Target pointing data:
::::::

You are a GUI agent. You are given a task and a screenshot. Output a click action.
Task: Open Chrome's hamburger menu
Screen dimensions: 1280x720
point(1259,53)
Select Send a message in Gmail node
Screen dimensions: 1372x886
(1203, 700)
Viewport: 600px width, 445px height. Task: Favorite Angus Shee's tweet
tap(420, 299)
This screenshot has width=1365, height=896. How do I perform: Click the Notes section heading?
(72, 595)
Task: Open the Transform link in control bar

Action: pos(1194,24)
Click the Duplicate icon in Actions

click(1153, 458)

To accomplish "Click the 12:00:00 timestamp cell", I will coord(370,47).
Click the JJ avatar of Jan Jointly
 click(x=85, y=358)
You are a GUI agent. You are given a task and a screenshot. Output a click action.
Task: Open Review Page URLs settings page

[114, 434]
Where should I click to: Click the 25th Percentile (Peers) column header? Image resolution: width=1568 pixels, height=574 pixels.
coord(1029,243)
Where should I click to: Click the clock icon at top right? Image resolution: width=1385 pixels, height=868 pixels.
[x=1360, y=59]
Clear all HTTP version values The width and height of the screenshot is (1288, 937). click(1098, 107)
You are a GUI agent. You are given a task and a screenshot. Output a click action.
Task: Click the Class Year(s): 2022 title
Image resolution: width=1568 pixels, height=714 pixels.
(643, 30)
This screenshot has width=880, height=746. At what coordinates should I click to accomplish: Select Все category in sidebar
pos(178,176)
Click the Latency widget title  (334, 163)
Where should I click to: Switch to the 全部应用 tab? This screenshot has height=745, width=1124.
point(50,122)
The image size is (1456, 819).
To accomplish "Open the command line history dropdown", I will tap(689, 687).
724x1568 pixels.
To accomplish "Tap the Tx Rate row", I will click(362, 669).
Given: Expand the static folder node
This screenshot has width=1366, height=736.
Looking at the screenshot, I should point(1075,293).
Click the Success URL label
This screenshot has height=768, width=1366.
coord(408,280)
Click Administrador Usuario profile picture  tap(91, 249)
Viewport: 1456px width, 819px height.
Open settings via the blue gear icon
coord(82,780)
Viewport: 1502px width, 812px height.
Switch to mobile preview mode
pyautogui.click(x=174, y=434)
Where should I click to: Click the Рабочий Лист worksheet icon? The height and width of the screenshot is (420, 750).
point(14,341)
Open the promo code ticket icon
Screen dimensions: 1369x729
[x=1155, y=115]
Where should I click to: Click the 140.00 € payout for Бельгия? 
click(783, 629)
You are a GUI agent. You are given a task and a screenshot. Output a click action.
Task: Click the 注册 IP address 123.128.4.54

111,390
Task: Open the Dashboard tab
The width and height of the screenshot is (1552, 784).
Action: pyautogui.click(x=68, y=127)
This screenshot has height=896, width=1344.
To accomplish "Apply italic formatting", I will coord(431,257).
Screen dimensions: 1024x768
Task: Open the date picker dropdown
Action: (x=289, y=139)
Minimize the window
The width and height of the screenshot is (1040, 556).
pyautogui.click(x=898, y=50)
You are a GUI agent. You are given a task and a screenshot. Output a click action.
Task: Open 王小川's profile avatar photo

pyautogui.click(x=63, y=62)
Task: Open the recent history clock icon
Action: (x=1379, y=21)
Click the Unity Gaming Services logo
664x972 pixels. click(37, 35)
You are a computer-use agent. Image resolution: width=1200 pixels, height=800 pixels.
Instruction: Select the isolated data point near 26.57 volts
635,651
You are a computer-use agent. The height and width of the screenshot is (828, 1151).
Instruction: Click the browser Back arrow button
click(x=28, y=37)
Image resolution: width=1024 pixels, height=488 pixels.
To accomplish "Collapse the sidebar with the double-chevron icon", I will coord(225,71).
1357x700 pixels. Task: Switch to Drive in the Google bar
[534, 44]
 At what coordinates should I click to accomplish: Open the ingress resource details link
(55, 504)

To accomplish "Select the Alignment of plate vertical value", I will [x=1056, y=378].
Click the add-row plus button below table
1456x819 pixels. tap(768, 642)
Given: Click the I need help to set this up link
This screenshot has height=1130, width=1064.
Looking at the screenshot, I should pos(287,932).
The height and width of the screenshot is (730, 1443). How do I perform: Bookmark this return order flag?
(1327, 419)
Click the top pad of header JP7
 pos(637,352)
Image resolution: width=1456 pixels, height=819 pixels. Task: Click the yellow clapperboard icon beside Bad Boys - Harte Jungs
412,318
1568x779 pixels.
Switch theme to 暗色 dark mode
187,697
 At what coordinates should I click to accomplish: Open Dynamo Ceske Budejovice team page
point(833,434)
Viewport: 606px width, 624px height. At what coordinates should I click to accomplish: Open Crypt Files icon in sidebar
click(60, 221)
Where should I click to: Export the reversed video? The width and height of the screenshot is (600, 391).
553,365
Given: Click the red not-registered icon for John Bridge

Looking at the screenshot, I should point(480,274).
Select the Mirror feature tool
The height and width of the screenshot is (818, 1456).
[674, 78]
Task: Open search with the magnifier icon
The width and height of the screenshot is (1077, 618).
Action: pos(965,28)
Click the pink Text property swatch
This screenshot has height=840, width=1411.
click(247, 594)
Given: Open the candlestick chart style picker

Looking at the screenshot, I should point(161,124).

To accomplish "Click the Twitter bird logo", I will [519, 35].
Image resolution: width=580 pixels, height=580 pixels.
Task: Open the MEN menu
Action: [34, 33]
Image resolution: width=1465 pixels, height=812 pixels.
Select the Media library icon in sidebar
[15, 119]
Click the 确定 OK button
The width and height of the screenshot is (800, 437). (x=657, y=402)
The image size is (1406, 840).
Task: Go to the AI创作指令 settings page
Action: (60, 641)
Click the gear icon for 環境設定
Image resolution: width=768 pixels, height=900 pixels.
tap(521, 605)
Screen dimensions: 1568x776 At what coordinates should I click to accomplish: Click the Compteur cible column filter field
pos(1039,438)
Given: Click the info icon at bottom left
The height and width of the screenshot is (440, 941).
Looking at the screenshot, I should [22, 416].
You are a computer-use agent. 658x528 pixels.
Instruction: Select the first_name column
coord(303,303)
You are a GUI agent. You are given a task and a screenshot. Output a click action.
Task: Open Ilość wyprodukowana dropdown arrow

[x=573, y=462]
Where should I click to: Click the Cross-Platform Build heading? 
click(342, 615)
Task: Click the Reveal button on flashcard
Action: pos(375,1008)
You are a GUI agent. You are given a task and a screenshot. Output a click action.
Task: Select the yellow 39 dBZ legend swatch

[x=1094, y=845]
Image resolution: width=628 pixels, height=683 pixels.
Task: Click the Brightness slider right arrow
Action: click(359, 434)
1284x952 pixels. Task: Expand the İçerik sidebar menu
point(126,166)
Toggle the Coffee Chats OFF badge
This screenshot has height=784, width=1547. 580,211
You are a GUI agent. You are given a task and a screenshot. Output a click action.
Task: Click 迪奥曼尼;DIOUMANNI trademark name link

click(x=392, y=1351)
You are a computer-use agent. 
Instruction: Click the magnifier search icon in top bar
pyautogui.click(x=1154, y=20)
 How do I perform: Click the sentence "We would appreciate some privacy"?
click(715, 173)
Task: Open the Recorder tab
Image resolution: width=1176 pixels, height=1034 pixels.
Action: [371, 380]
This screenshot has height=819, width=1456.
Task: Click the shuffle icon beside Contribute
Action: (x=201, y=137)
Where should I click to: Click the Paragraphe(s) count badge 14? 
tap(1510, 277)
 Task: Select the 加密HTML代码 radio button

::::::

→ **Written instruction**: Extract every entry above and reproduce all of them verbatim, character for character.

→ **Answer**:
You are a GUI agent. You are given a task and a screenshot. Output a click action.
Task: Open Chrome's hamburger menu
Screen dimensions: 1280x720
point(1259,53)
Select Send a message in Gmail node
Screen dimensions: 1372x886
(1203, 700)
Viewport: 600px width, 445px height. Task: Favorite Angus Shee's tweet
tap(420, 299)
This screenshot has width=1365, height=896. How do I perform: Click the Notes section heading?
(72, 595)
Task: Open the Transform link in control bar

Action: pos(1194,24)
Click the Duplicate icon in Actions

click(1153, 458)

To accomplish "Click the 12:00:00 timestamp cell", I will coord(370,47).
Click the JJ avatar of Jan Jointly
 click(x=85, y=358)
You are a GUI agent. You are given a task and a screenshot. Output a click action.
Task: Open Review Page URLs settings page

[114, 434]
Where should I click to: Click the 25th Percentile (Peers) column header? Image resolution: width=1568 pixels, height=574 pixels.
coord(1029,243)
Where should I click to: Click the clock icon at top right? Image resolution: width=1385 pixels, height=868 pixels.
[x=1360, y=59]
Clear all HTTP version values The width and height of the screenshot is (1288, 937). click(1098, 107)
You are a GUI agent. You are given a task and a screenshot. Output a click action.
Task: Click the Class Year(s): 2022 title
Image resolution: width=1568 pixels, height=714 pixels.
(643, 30)
This screenshot has width=880, height=746. At what coordinates should I click to accomplish: Select Все category in sidebar
pos(178,176)
Click the Latency widget title  (334, 163)
Where should I click to: Switch to the 全部应用 tab? This screenshot has height=745, width=1124.
point(50,122)
The image size is (1456, 819).
To accomplish "Open the command line history dropdown", I will tap(689, 687).
724x1568 pixels.
To accomplish "Tap the Tx Rate row", I will click(362, 669).
Given: Expand the static folder node
This screenshot has width=1366, height=736.
Looking at the screenshot, I should point(1075,293).
Click the Success URL label
This screenshot has height=768, width=1366.
coord(408,280)
Click Administrador Usuario profile picture  tap(91, 249)
Viewport: 1456px width, 819px height.
Open settings via the blue gear icon
coord(82,780)
Viewport: 1502px width, 812px height.
Switch to mobile preview mode
pyautogui.click(x=174, y=434)
Where should I click to: Click the Рабочий Лист worksheet icon? The height and width of the screenshot is (420, 750).
point(14,341)
Open the promo code ticket icon
Screen dimensions: 1369x729
[x=1155, y=115]
Where should I click to: Click the 140.00 € payout for Бельгия? 
click(783, 629)
You are a GUI agent. You are given a task and a screenshot. Output a click action.
Task: Click the 注册 IP address 123.128.4.54

111,390
Task: Open the Dashboard tab
The width and height of the screenshot is (1552, 784).
Action: pyautogui.click(x=68, y=127)
This screenshot has height=896, width=1344.
To accomplish "Apply italic formatting", I will coord(431,257).
Screen dimensions: 1024x768
Task: Open the date picker dropdown
Action: (x=289, y=139)
Minimize the window
The width and height of the screenshot is (1040, 556).
pyautogui.click(x=898, y=50)
You are a GUI agent. You are given a task and a screenshot. Output a click action.
Task: Open 王小川's profile avatar photo

pyautogui.click(x=63, y=62)
Task: Open the recent history clock icon
Action: (x=1379, y=21)
Click the Unity Gaming Services logo
664x972 pixels. click(37, 35)
You are a computer-use agent. Image resolution: width=1200 pixels, height=800 pixels.
Instruction: Select the isolated data point near 26.57 volts
635,651
You are a computer-use agent. The height and width of the screenshot is (828, 1151).
Instruction: Click the browser Back arrow button
click(x=28, y=37)
Image resolution: width=1024 pixels, height=488 pixels.
To accomplish "Collapse the sidebar with the double-chevron icon", I will coord(225,71).
1357x700 pixels. Task: Switch to Drive in the Google bar
[534, 44]
 At what coordinates should I click to accomplish: Open the ingress resource details link
(55, 504)

To accomplish "Select the Alignment of plate vertical value", I will [x=1056, y=378].
Click the add-row plus button below table
1456x819 pixels. tap(768, 642)
Given: Click the I need help to set this up link
This screenshot has height=1130, width=1064.
Looking at the screenshot, I should pos(287,932).
The height and width of the screenshot is (730, 1443). How do I perform: Bookmark this return order flag?
(1327, 419)
Click the top pad of header JP7
 pos(637,352)
Image resolution: width=1456 pixels, height=819 pixels. Task: Click the yellow clapperboard icon beside Bad Boys - Harte Jungs
412,318
1568x779 pixels.
Switch theme to 暗色 dark mode
187,697
 At what coordinates should I click to accomplish: Open Dynamo Ceske Budejovice team page
point(833,434)
Viewport: 606px width, 624px height. At what coordinates should I click to accomplish: Open Crypt Files icon in sidebar
click(60, 221)
Where should I click to: Export the reversed video? The width and height of the screenshot is (600, 391).
553,365
Given: Click the red not-registered icon for John Bridge

Looking at the screenshot, I should point(480,274).
Select the Mirror feature tool
The height and width of the screenshot is (818, 1456).
[674, 78]
Task: Open search with the magnifier icon
The width and height of the screenshot is (1077, 618).
Action: pos(965,28)
Click the pink Text property swatch
This screenshot has height=840, width=1411.
click(247, 594)
Given: Open the candlestick chart style picker

Looking at the screenshot, I should point(161,124).

To accomplish "Click the Twitter bird logo", I will [519, 35].
Image resolution: width=580 pixels, height=580 pixels.
Task: Open the MEN menu
Action: [34, 33]
Image resolution: width=1465 pixels, height=812 pixels.
Select the Media library icon in sidebar
[15, 119]
Click the 确定 OK button
The width and height of the screenshot is (800, 437). (x=657, y=402)
The image size is (1406, 840).
Task: Go to the AI创作指令 settings page
Action: (60, 641)
Click the gear icon for 環境設定
Image resolution: width=768 pixels, height=900 pixels.
tap(521, 605)
Screen dimensions: 1568x776 At what coordinates should I click to accomplish: Click the Compteur cible column filter field
pos(1039,438)
Given: Click the info icon at bottom left
The height and width of the screenshot is (440, 941).
Looking at the screenshot, I should [22, 416].
You are a computer-use agent. 658x528 pixels.
Instruction: Select the first_name column
coord(303,303)
You are a GUI agent. You are given a task and a screenshot. Output a click action.
Task: Open Ilość wyprodukowana dropdown arrow

[x=573, y=462]
Where should I click to: Click the Cross-Platform Build heading? 
click(342, 615)
Task: Click the Reveal button on flashcard
Action: pos(375,1008)
You are a GUI agent. You are given a task and a screenshot. Output a click action.
Task: Select the yellow 39 dBZ legend swatch

[x=1094, y=845]
Image resolution: width=628 pixels, height=683 pixels.
Task: Click the Brightness slider right arrow
Action: click(359, 434)
1284x952 pixels. Task: Expand the İçerik sidebar menu
point(126,166)
Toggle the Coffee Chats OFF badge
This screenshot has height=784, width=1547. 580,211
You are a GUI agent. You are given a task and a screenshot. Output a click action.
Task: Click 迪奥曼尼;DIOUMANNI trademark name link

click(x=392, y=1351)
You are a computer-use agent. 
Instruction: Click the magnifier search icon in top bar
pyautogui.click(x=1154, y=20)
 How do I perform: Click the sentence "We would appreciate some privacy"?
click(715, 173)
Task: Open the Recorder tab
Image resolution: width=1176 pixels, height=1034 pixels.
Action: [371, 380]
This screenshot has height=819, width=1456.
Task: Click the shuffle icon beside Contribute
Action: (x=201, y=137)
Where should I click to: Click the Paragraphe(s) count badge 14? 
tap(1510, 277)
 Task: Select the 加密HTML代码 radio button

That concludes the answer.